どれだけ努力しても老化は避けられない

老いの不如意も衰えも、受け入れて付き合っていくしかない。そう思えたら少しは楽になるのにと思います。あきらめの効用です。

久坂部羊『人はどう老いるのか』(講談社現代新書)
久坂部羊『人はどう老いるのか』(講談社現代新書)

あきらめるというのは、もともと「明らむ」、すなわち「つまびらかにする」とか「明らかにする」という意味で、仏教では「諦」という文字は「真理・道理」の意味があるそうです。あきらめきれないのは、状況を明らかにしていない、真理・道理に到達していないということで、だからイライラ、モヤモヤするのです。健康維持や老化予防の努力にも思わぬ罠が潜んでいます。

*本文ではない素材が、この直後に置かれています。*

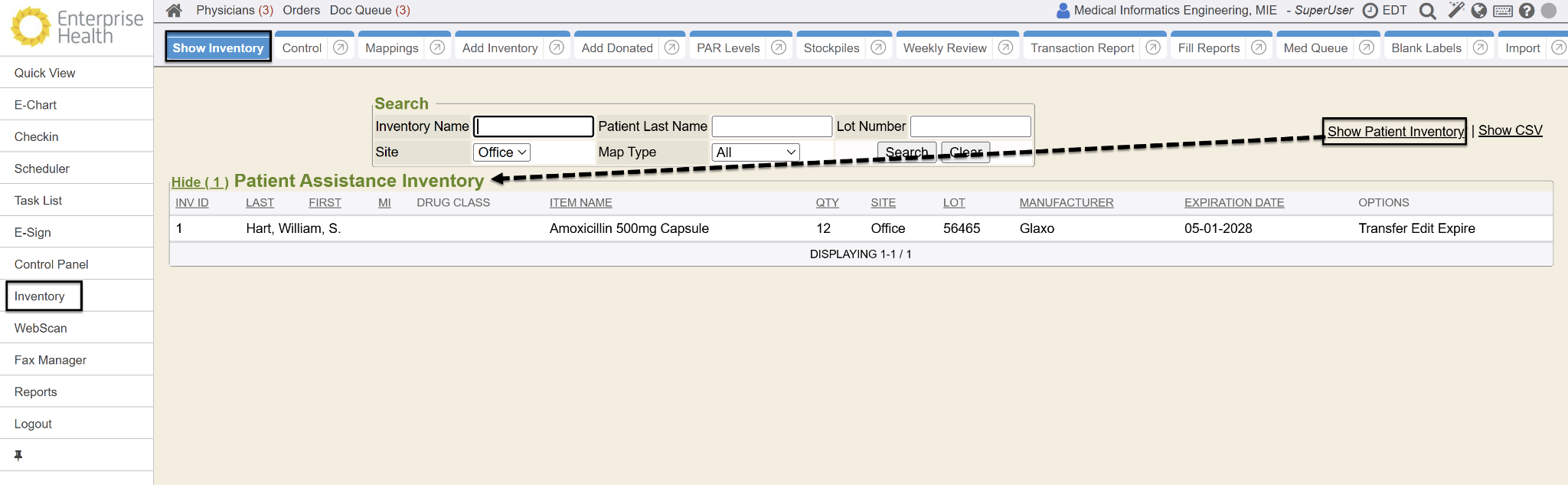Open the magnifying glass search icon
The image size is (1568, 485).
(x=1427, y=11)
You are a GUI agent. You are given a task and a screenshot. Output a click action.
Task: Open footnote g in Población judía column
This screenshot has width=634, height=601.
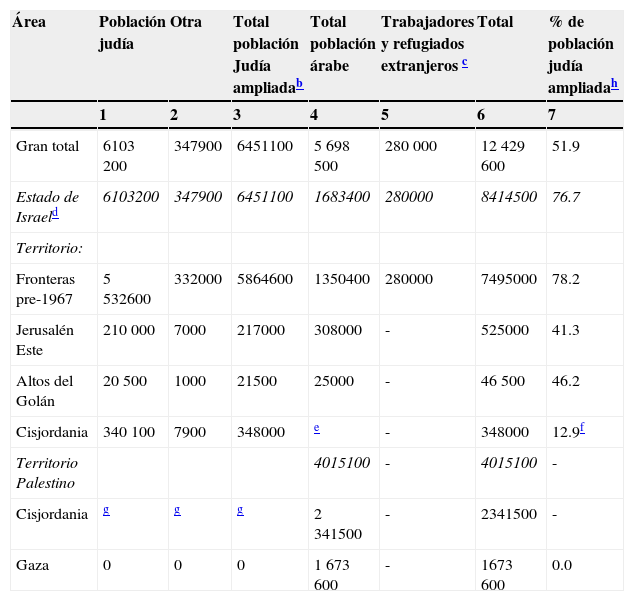106,509
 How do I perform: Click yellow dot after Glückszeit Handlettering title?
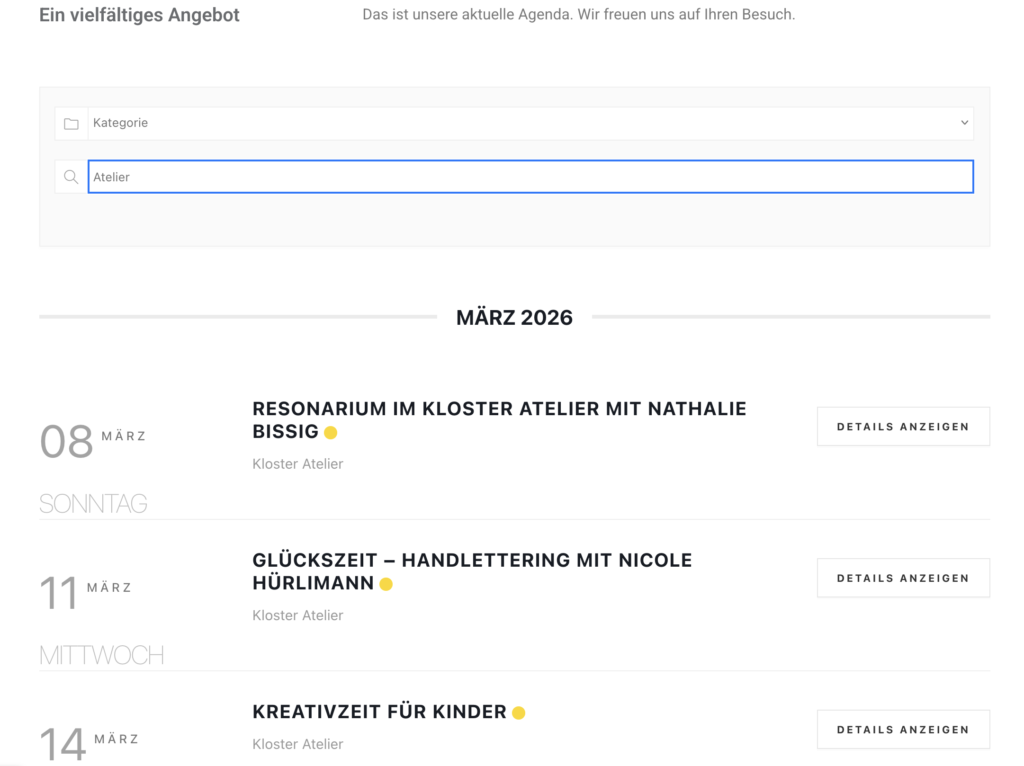386,584
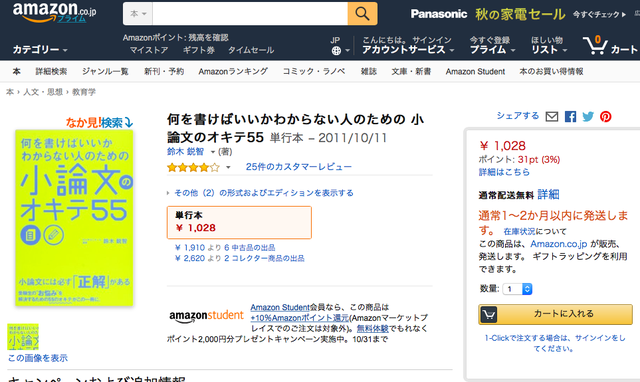Screen dimensions: 640x382
Task: Open the Amazonランキング tab
Action: click(233, 71)
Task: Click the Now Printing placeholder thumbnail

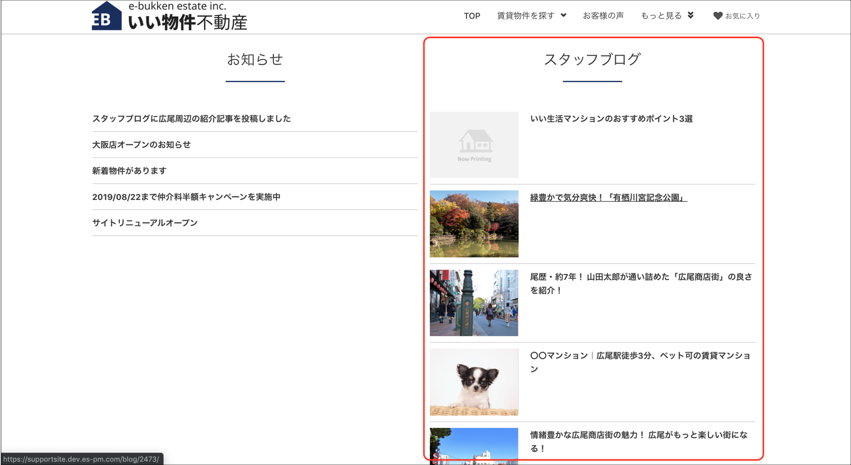Action: (474, 145)
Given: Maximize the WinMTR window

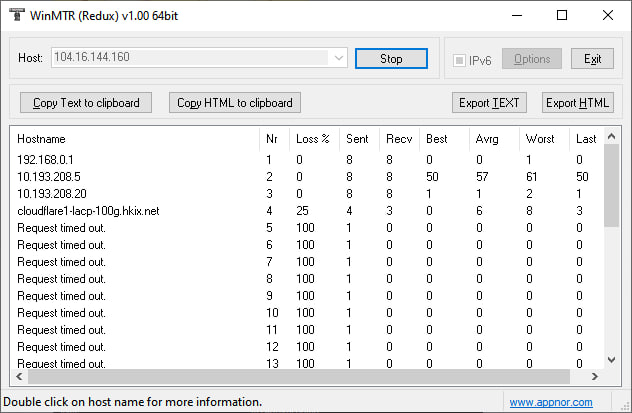Looking at the screenshot, I should (x=562, y=15).
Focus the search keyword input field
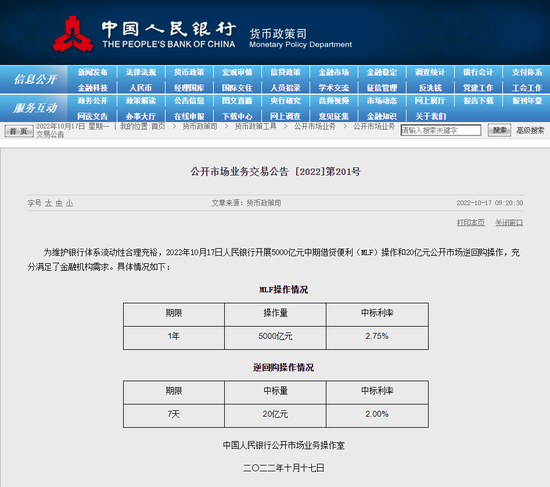550x487 pixels. point(441,131)
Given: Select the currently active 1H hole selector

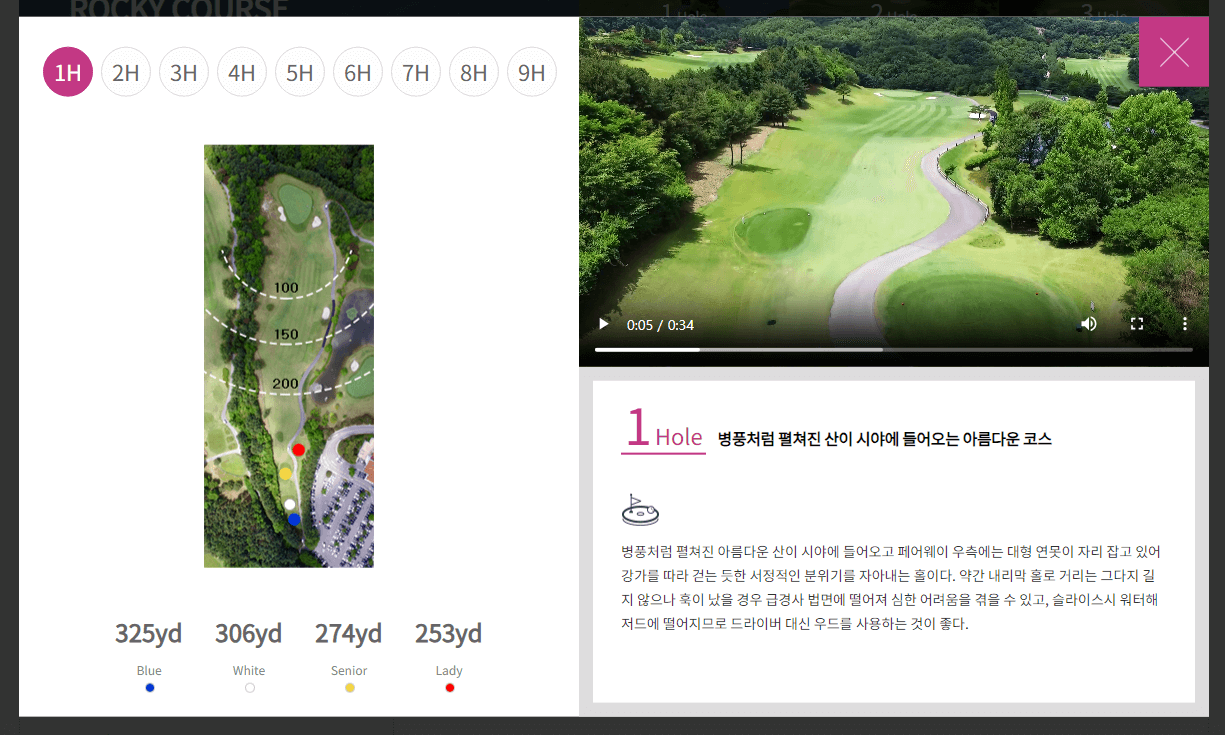Looking at the screenshot, I should pos(67,71).
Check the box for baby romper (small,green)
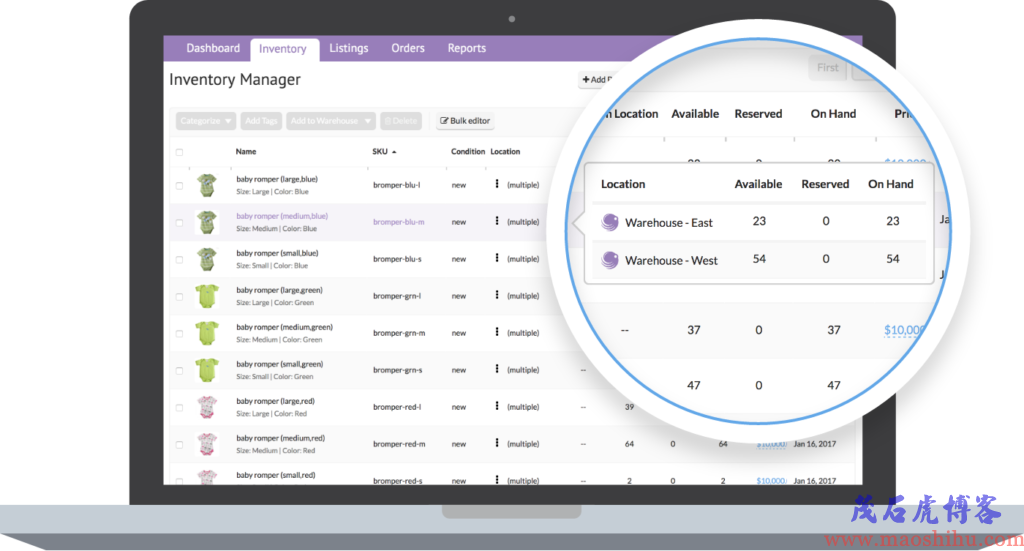Image resolution: width=1024 pixels, height=551 pixels. [180, 370]
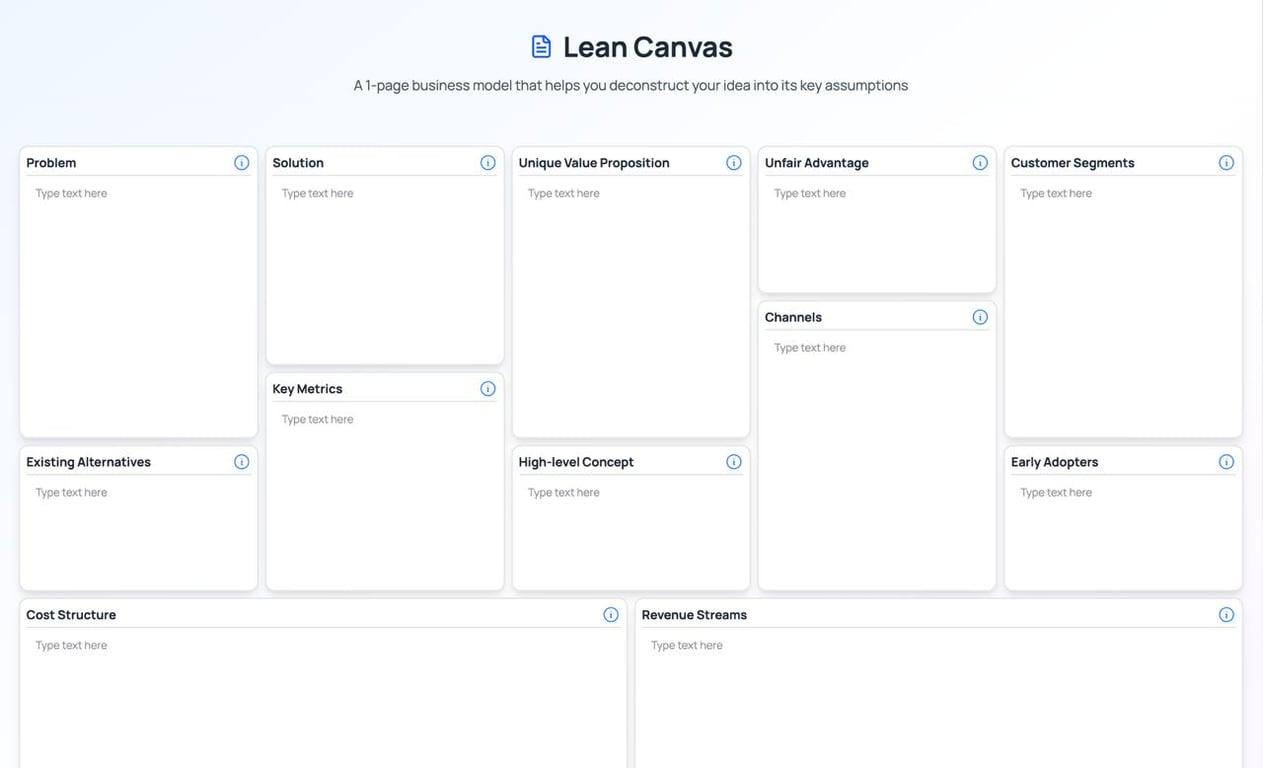This screenshot has height=768, width=1263.
Task: Open the Unfair Advantage info icon
Action: [x=980, y=160]
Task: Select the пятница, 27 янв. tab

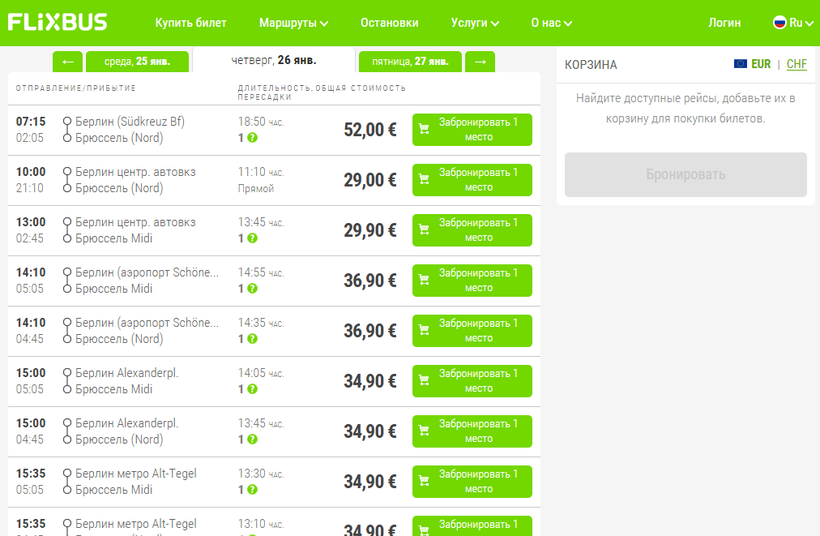Action: tap(410, 62)
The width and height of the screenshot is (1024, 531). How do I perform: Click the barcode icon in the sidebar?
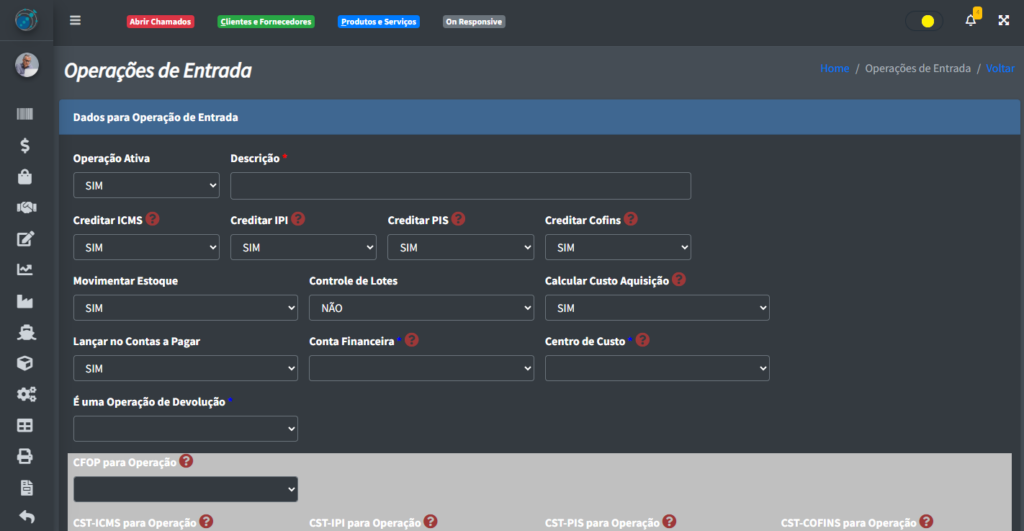pos(26,115)
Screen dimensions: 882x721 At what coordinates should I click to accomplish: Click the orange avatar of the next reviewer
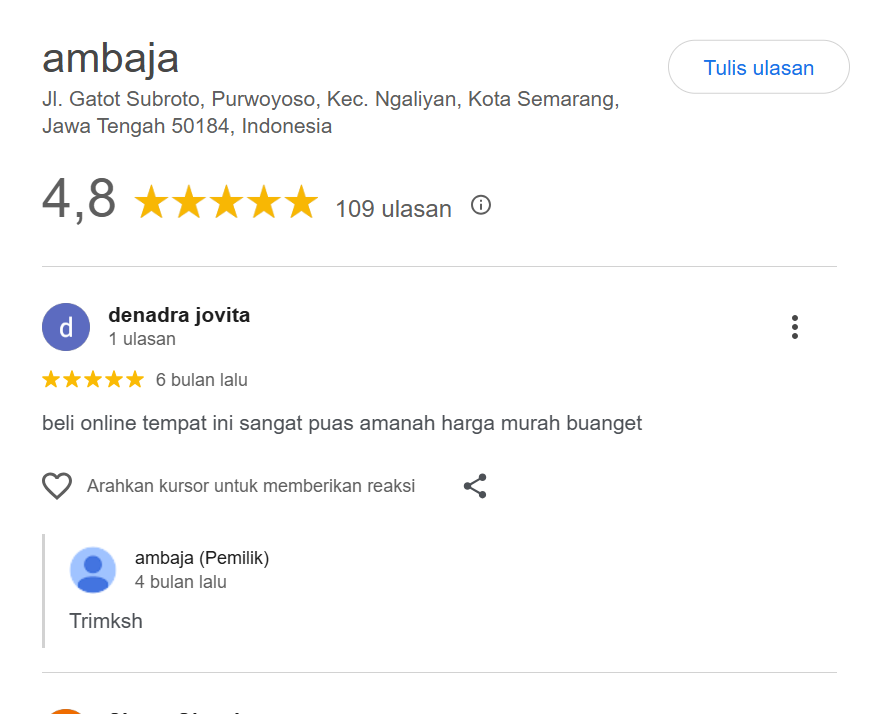pyautogui.click(x=66, y=714)
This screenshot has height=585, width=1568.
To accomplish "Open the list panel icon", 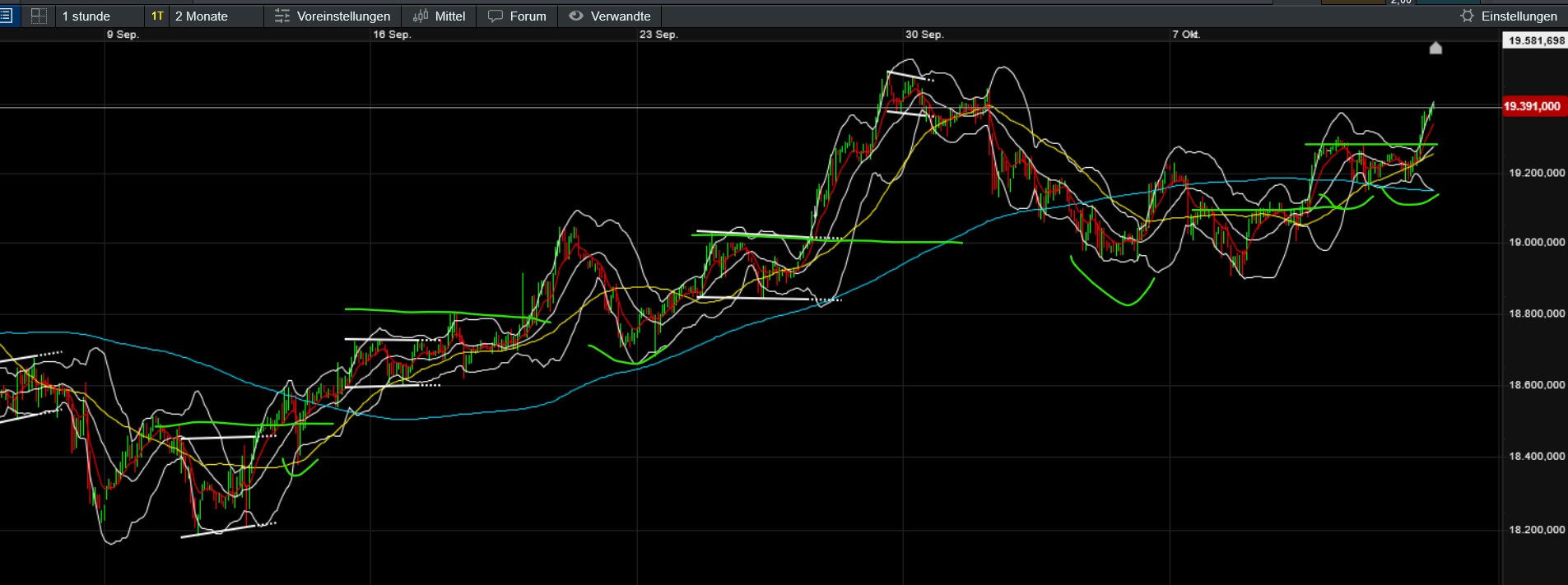I will point(6,16).
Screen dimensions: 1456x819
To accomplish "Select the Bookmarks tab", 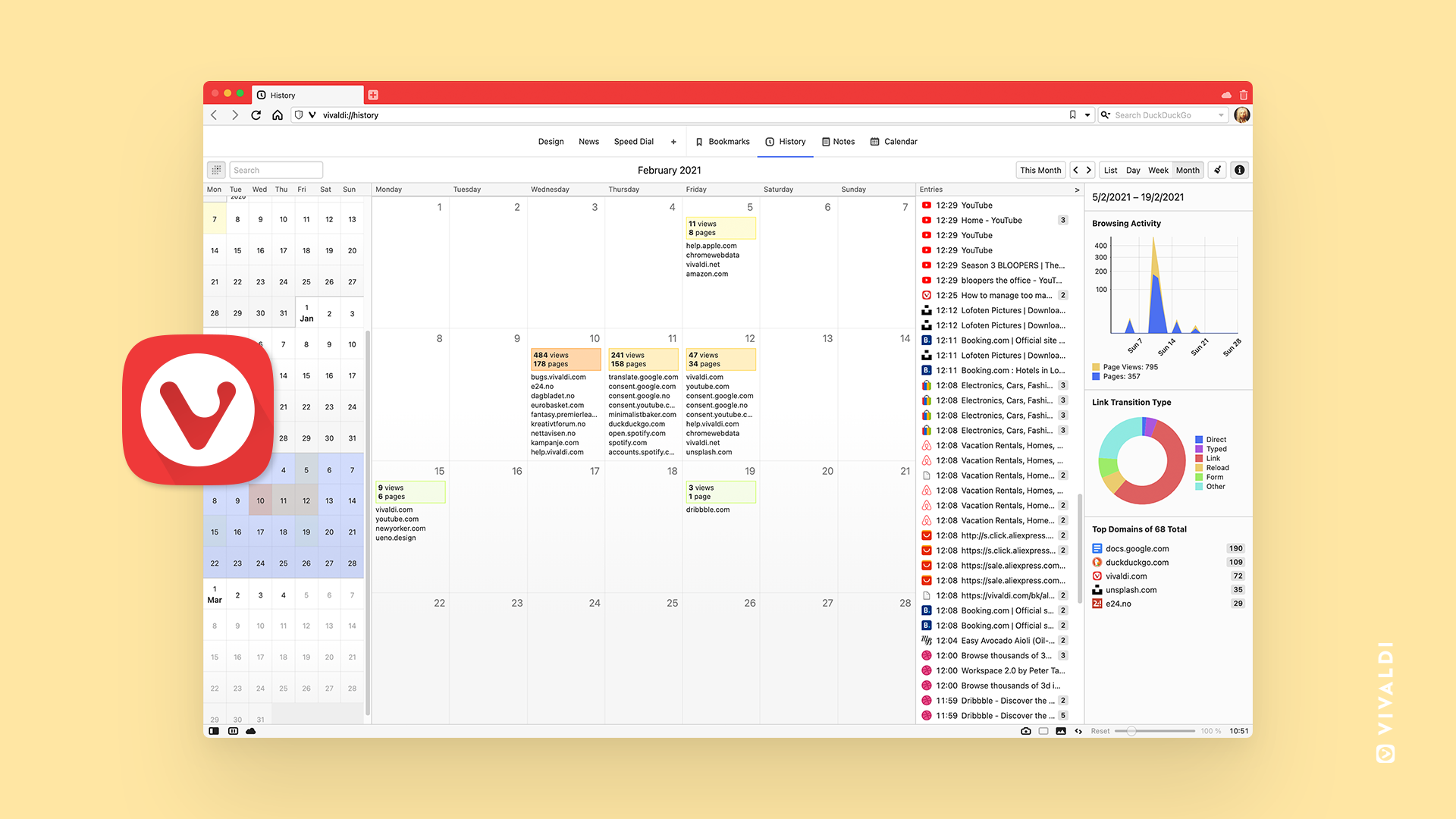I will 722,141.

毎日、しっかり運動をして、酒、煙草もやらず、夜更かしもせず、栄養のバランスを考えて、刺激物を避け、肥満にも気をつけて、疲れも溜めず、健康診断や人間ドックも欠かさず、ストレスも溜めず、細心の注意で健康に気をつけていても、老化現象は起こります。がんや脳梗塞やパーキンソン病、あるいは認知症も、なるときはなります。そのとき冷静に受け止められるでしょうか。あんなに努力したのにと、よけいな嘆きを抱え込んでしまわないでしょうか。

もちろん、努力をすればリスクは下がります。しかし、ゼロにはなりません。そのことをしっかり認識しておかないと、努力しない人以上の苦しみに陥る危険があります。